Return the passage from the article about Roberto Clemente's winter coat starting at "The gift of" and ending at "tally untold benefits.", copied word for word.

## begin TEXT SECTION

The gift of a winter coat results in Hall of Fame friendship
Sometimes the seemingly most 'insignificant action' is the seed of generational bonds
Batting averages, hits and All-Star selections are calculable. The outcome of a kind deed is harder to quantify, but generations after one simple act, two families still tally untold benefits.
Almost 70 years ago, Roberto Clemente arrived at Pearl and Isador Henry Kantrowitz’s East End house. Clemente had just come to Pittsburgh following his 1954 selection by the Pirates. It was cold in western Pennsylvania, and the Jewish couple gave the young Puerto Rican baseball player a winter coat.
“That's the story my father told me,” Henry and Pearl’s grandson Sam Kantrowitz told the Chronicle.
Sam Kantrowitz isn’t sure who in the Pirates organization introduced his grandparents to Clemente, but Henry Kantrowitz was a season ticket holder, an accountant and involved in raising money for March of Dimes.
Clemente became legendary.
Between 1955 and 1972, perhaps the only thing surpassing the player’s athletic prowess was his altruism. Apart from totaling 3,000 hits, 240 home runs, 1,305 RBI, 15 All-Star selections, 12 Gold Gloves and helping the Pirates win two World Series, Clemente spent offseasons serving in the United States Marine Corps and performing countless acts of charity.
Following a 1972 earthquake in Managua, Nicaragua, Clemente arranged a series of flights stocked with aid packages. After learning that corrupt government officials were preventing shipments from reaching the intended recipients, Clemente accompanied an additional set of supplies. He boarded a DC-7 aircraft loaded with aid, but the overstocked plane crashed while flying over the Atlantic Ocean. All five travelers died.
Clemente was mourned.
Baseball Commissioner Bowie Kuhn eulogized the former Pirate and said, “He gave the term ‘complete’ a new meaning. He made the word ‘superstar’ seem inadequate. He had about him the touch of royalty.”
The White House issued a statement from President Richard Nixon: “Every sports fan admired and respected Roberto Clemente as one of the greatest baseball players of our time. In the tragedy of his untimely death, we are reminded that he deserved even greater respect and admiration for his splendid qualities as a generous and kind human being.”
New York City Mayor John Lindsay gave Puerto Rico’s newly inaugurated governor Rafael Hernandez Colón a plaque reading, “There are many things that bind the eight million people of New York and the people of Puerto Rico together. None of them are more outstanding today than the grief felt over the loss of Roberto Clemente, an outstanding baseball player and humanitarian.”
Almost two years after Clemente’s death, his longtime friend Henry Kantrowitz died.
Sam Kantrowitz, who was born in 1976, never met either of the men but said his earliest memories involve Clemente’s widow, Vera, and their three young sons: Roberto Jr., Luis Roberto and Roberto Enrique (Ricky).
“Every spring, the Clemente family would come back to Pittsburgh and we would have brunch in my grandmother’s house,” Kantrowitz said. “They still had their house out in Green Tree, and so they would come and stay there. One of the earliest memories I have was with my dad going out and picking up Vera and Roberto and Luis, and their younger brother Ricky, from that house.”
The trek would result in hours of enjoyment at Pearl Kantrowitz’s home.
“We would have a nice big brunch out in the backyard and Vera and the boys were there, and we would just kind of hang out,” Sam Kantrowitz said.

## end TEXT SECTION
## begin DATASET

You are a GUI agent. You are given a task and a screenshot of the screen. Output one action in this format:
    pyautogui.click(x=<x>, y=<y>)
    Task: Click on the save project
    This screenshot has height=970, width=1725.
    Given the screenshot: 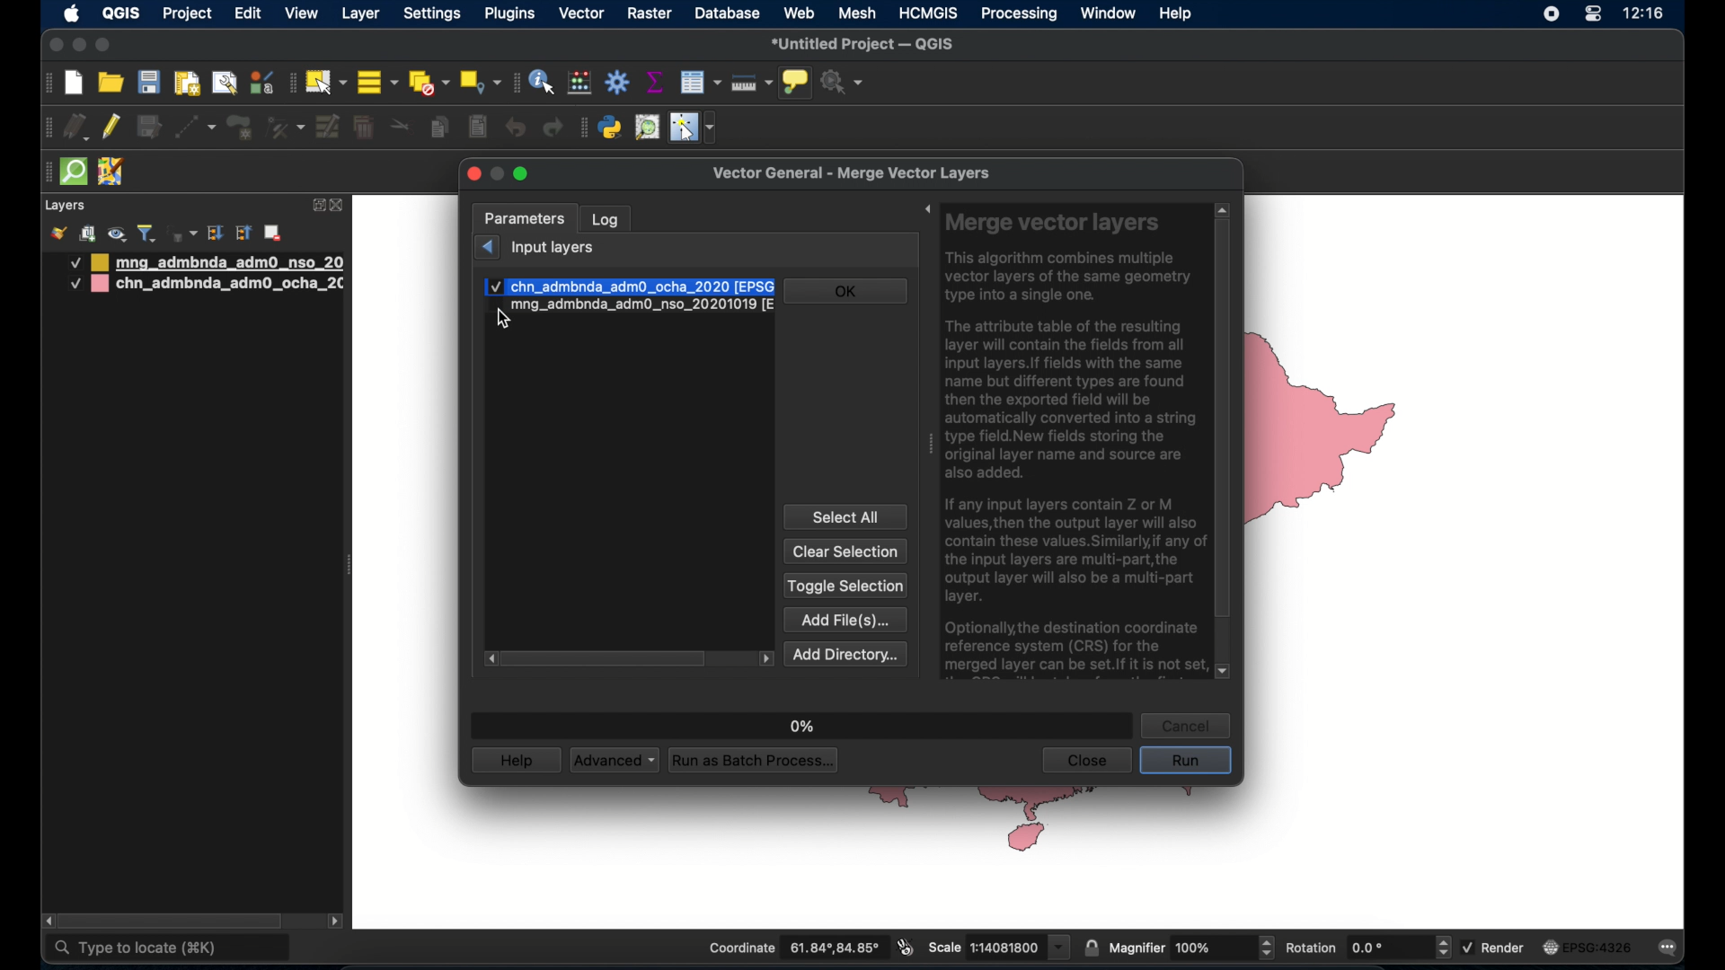 What is the action you would take?
    pyautogui.click(x=148, y=84)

## end DATASET

[ANSWER FOR THE TASK]
The gift of a winter coat results in Hall of Fame friendship
Sometimes the seemingly most 'insignificant action' is the seed of generational bonds
Batting averages, hits and All-Star selections are calculable. The outcome of a kind deed is harder to quantify, but generations after one simple act, two families still tally untold benefits.